Previous mimicry research included experimental trials seconds in length, those in the present study were 5 min, due to incorporating heart rate variability, which has not previously been incorporated in this field of research. Heart rate variability requires two minutes of baseline and two minutes of stimuli presentation to attain accurate RMSSD HRV measurements [
17]. Stimuli presentation in the present study was randomized to control for fatigue affecting participants’ response. Participants varied in their ability to focus on the virtual partner, comparing autonomic responses of these participants would enable understanding of how attention to an interaction partner influences consequent responses.
Previous research presented virtual partners as a cropped eye region in grey scale. This made it implausible for the present research to present highly dynamic virtual partners. We presented stimuli as faces which dynamically changed, however, virtual humans presented in this context cannot completely replace face to face human interactions due to limitations in their comparable relatability. Replication of the present research in the context of virtual partners, who move and blink, or are presented in 3D would likely increase adherence to real life human interactions, enhancing ecological validity and potential relatability.

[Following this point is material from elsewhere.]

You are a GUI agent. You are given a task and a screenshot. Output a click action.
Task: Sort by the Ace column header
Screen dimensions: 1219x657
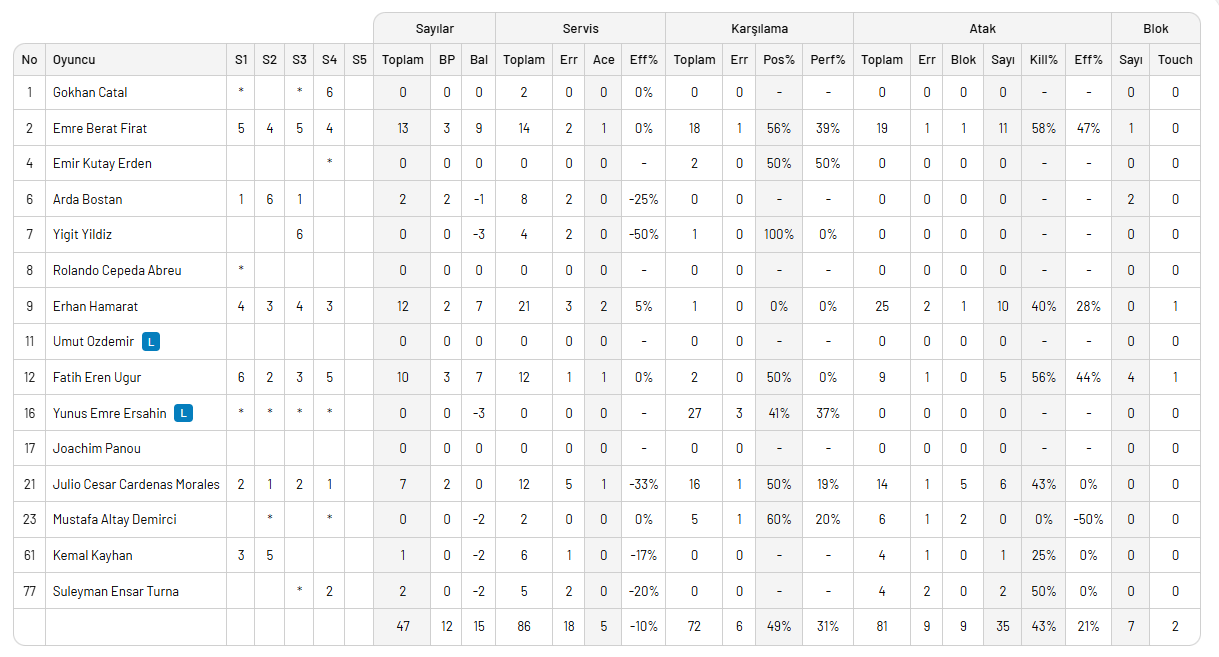click(604, 60)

Overall our findings provide insights into the potential benefits, regarding both health, and communication. These findings are significant, as they can influence the development of future virtual humans to aid clinical applications. With further investigation, we envisage applications in clinical settings, which could potentially aid short, and long term autonomic nervous system health. Further investigations could lead to the development of short term applications which could induce an immediate calming effect, and long term changes to aid individuals affected with disorders in autonomic nervous system functioning. Additionally, these findings highlight the ongoing diversity in the development and application of virtual humans into everyday life making future human interactions with such virtual humans inevitable.